▶ Exercise task
Express the entries starting at the line that contains "This screenshot has width=1204, height=988." and ending at the line that contains "click(120, 395)" as a two-column CSV with the headers instruction and response. Give one row per entry, put each field in quotation marks with line breaks replaced by spaces, and leave out the pictures.

▶ Materials provided
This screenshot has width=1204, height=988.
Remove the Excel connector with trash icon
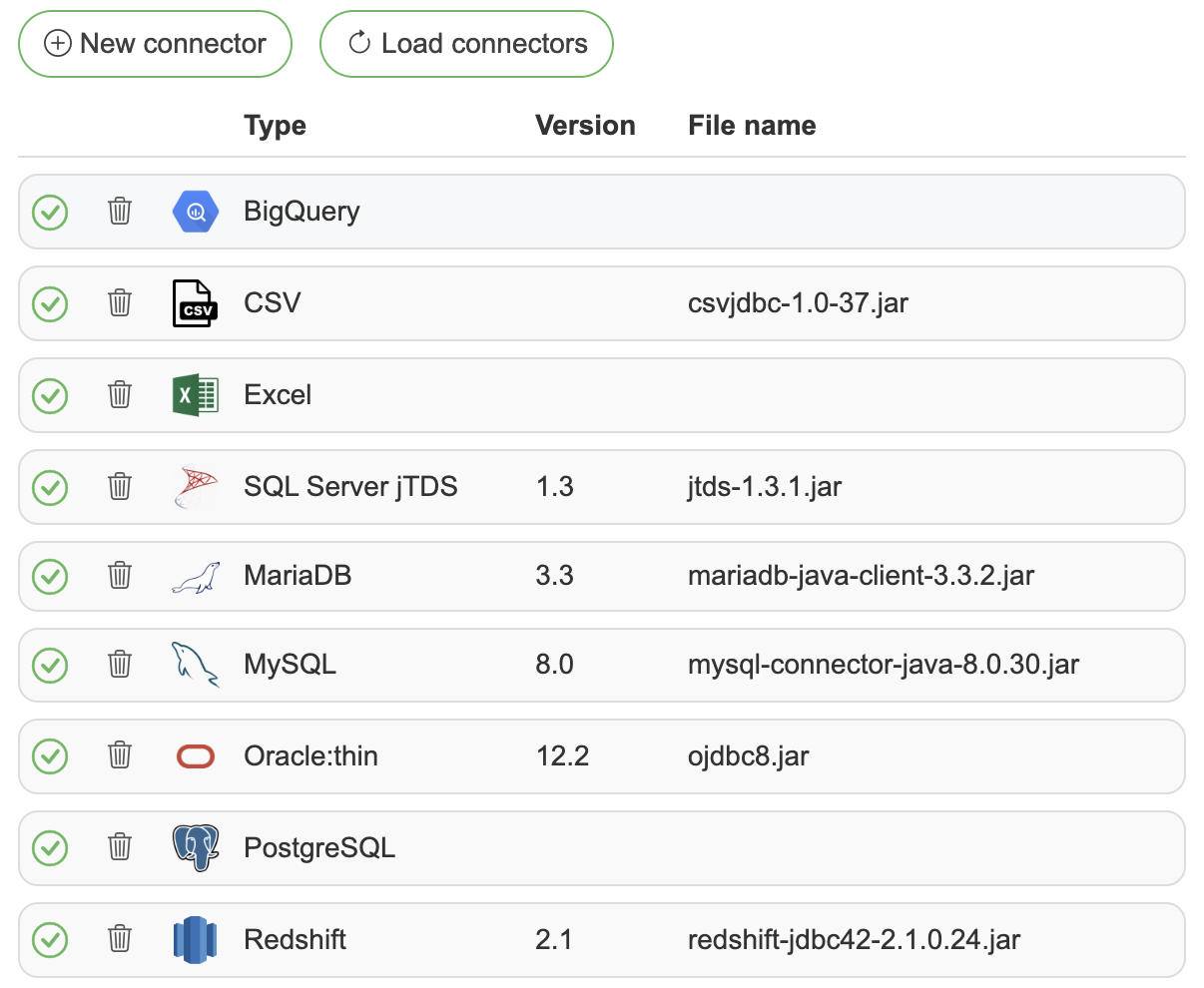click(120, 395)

---

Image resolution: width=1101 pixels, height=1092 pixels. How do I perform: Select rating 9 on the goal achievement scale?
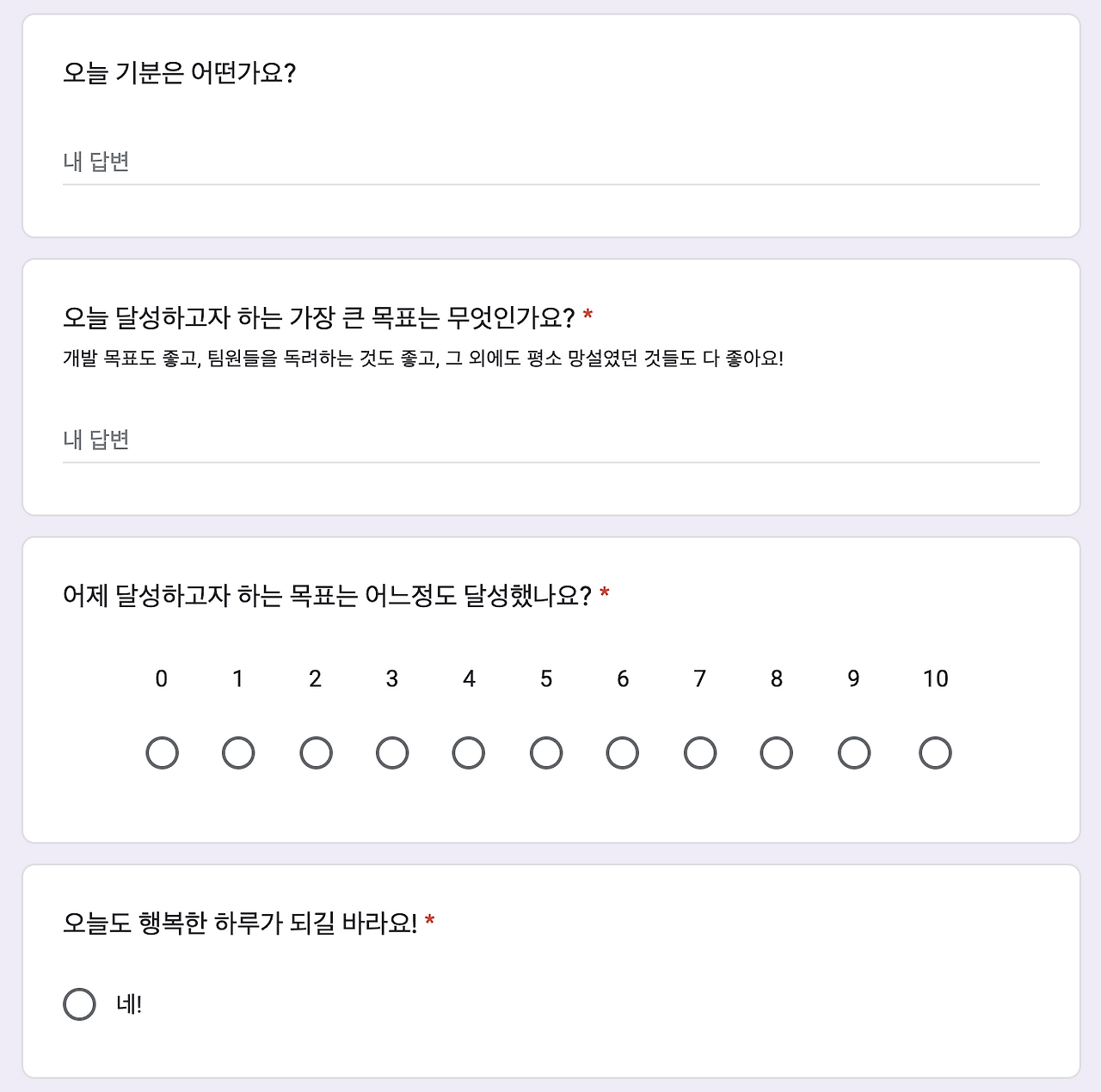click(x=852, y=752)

▶ The reply
instruction,response
"This screenshot has width=1204, height=988. Remove the Excel connector with trash icon","click(120, 395)"